In this thesis, LSCeCrF and GDC composite cathode was firstly fabricated by infiltration method, and the results were compared with one from our previous study with a conventional fabrication method. From analysis of laboratory results, it is evident that the infiltration method can effectively improve electrochemical performance of SOEC, with optimized microstructure of the cathode. Secondly, to further improve the catalytic activity for CO2 conversion, (La0.65Sr0.3Ce0.05)0.9(Cr0.5Fe0.5)0.85Ni0.15O3- (Ni-LSCeCrF)/GDC nanostructured cathode was fabricated by infiltration and in situ exsolution of highly active Ni-Fe alloy nanoparticles.

————————

Condense the paragraph above that begins "In this thesis" into a short bulleted list of its main facts.

MATERIAL

————————

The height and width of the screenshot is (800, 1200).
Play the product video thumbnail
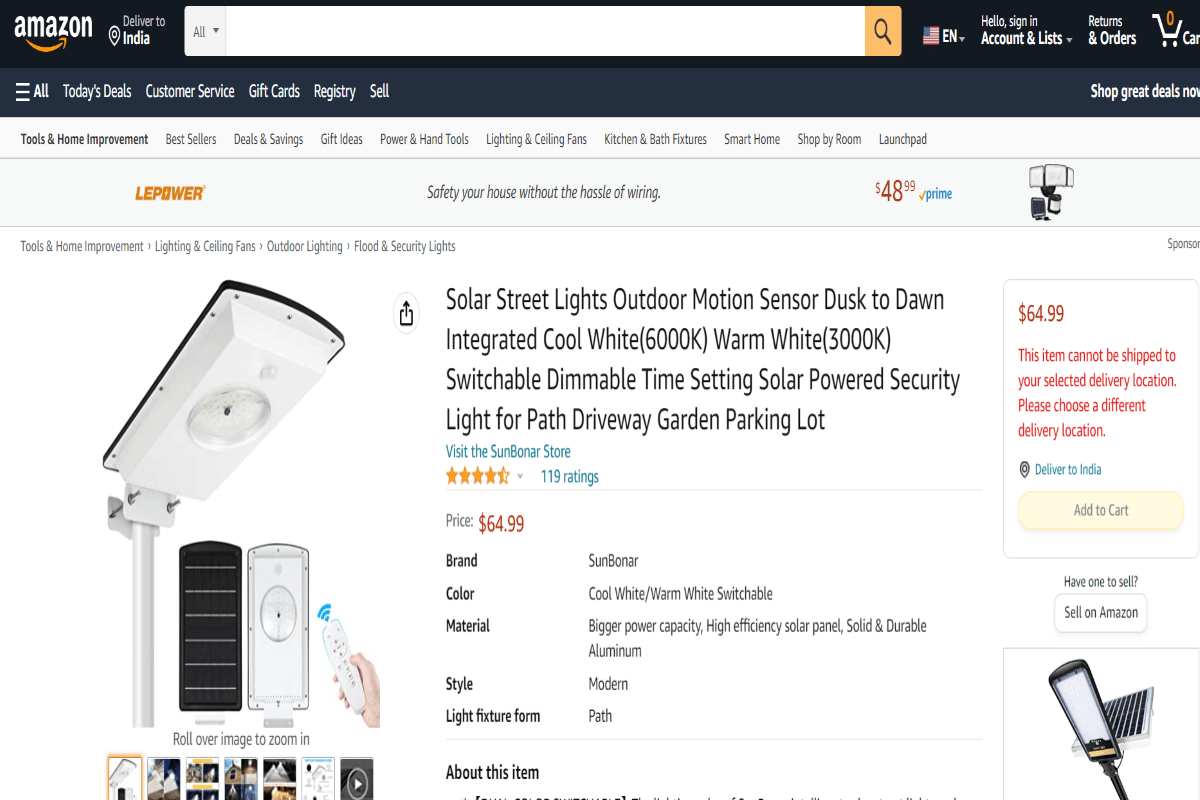pos(356,778)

————————

ANSWER IN FULL
- An LSCeCrF and GDC composite cathode was first made by infiltration and compared with one made by a conventional method in an earlier study.
- Laboratory results show that infiltration improves the electrochemical performance of SOEC by optimizing the cathode microstructure.
- To further raise catalytic activity for CO2 conversion, a nanostructured Ni-LSCeCrF/GDC cathode was then made by infiltration and in situ exsolution of highly active Ni-Fe alloy nanoparticles.